03/06/2017 11:51:09 Deleting campy.out/PNUSA000194__PNUSA000194.Campylobacter_jejuni.sam
03/06/2017 11:51:10 Deleting campy.out/PNUSA000194__PNUSA000194.Campylobacter_jejuni.sam.mod
03/06/2017 11:51:10 Deleting campy.out/PNUSA000194__PNUSA000194.Campylobacter_jejuni.unsorted.bam
03/06/2017 11:51:10 Generate pileup...
03/06/2017 11:51:10 Running: samtools mpileup -L 1000 -f mlst_databases/cjejuni/Campylobacter_jejuni.fasta -Q 20 -q 1 -B campy.out/PNUSA000194__PNUSA000194.Campylobacter_jejuni.sorted.bam
[mpileup] 1 samples in 1 input files
<mpileup> Set max per-file depth to 8000
03/06/2017 11:51:33  Processing SAMtools pileup...
03/06/2017 11:52:29  Scoring alleles...
/scicomp/home/gzu2/.local/lib/python2.7/site-packages/scipy/stats/_discrete_distns.py:57: RuntimeWarning: floating point number truncated to an integer
  vals = special.bdtr(k, n, p)
Attempting to read 7 loci from ST database mlst_databases/cjejuni/campylobacter.txt
Read ST database mlst_databases/cjejuni/campylobacter.txt successfully
Traceback (most recent call last):
  File "/scicomp/home/gzu2/.local/bin/srst2", line 9, in <module>
    load_entry_point('srst2==0.2.0', 'console_scripts', 'srst2')()
  File "/scicomp/home/gzu2/.local/lib/python2.7/site-packages/srst2/srst2.py", line 1717, in main
    mlst_report, mlst_results = run_srst2(args, fileSets, args.mlst_db, "mlst")

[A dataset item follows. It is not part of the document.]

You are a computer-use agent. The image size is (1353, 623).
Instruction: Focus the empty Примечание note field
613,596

  File "/scicomp/home/gzu2/.local/lib/python2.7/site-packages/srst2/srst2.py", line 1264, in run_srst2
    db_results_list, fasta)
  File "/scicomp/home/gzu2/.local/lib/python2.7/site-packages/srst2/srst2.py", line 1327, in process_fasta_db
    results,gene_list, db_report, cluster_symbols, max_mismatch)
  File "/scicomp/home/gzu2/.local/lib/python2.7/site-packages/srst2/srst2.py", line 1429, in map_fileSet_to_db
    size_allele, next_to_del_depth_allele, run_type,unique_gene_symbols, unique_allele_symbols)

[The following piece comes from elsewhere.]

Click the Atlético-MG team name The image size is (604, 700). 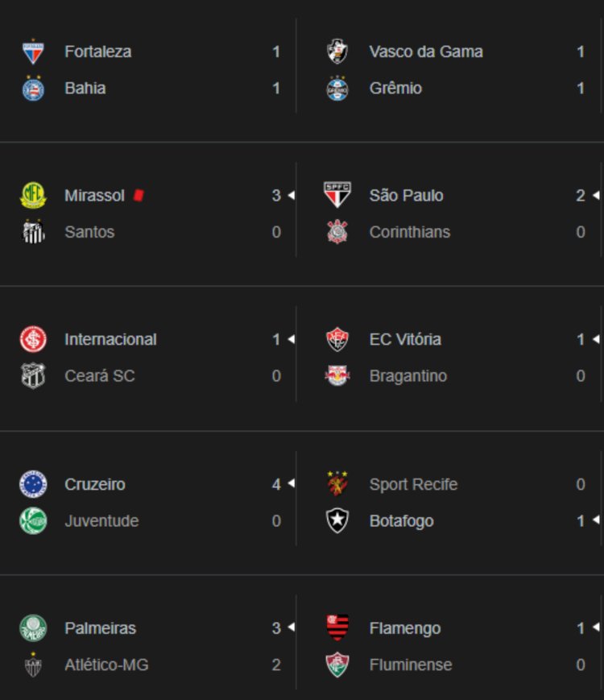[x=106, y=665]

  File "/scicomp/home/gzu2/.local/lib/python2.7/site-packages/srst2/srst2.py", line 559, in score_alleles
    slope, _intercept, _r_value, _p_value, _std_err = linregress(exp_pvals2, pvals)
  File "/scicomp/home/gzu2/.local/lib/python2.7/site-packages/scipy/stats/_stats_mstats_common.py", line 72, in linregress
    raise ValueError("Inputs must not be empty.")
ValueError: Inputs must not be empty.

I also always get the warning RuntimeWarning: floating point number truncated to an integer vals = special.bdtr(k, n, p)

lskatz commented 7 years ago

After looking at #74, I updated my PATH to prioritize samtools v0.1.18 and it might have fixed it.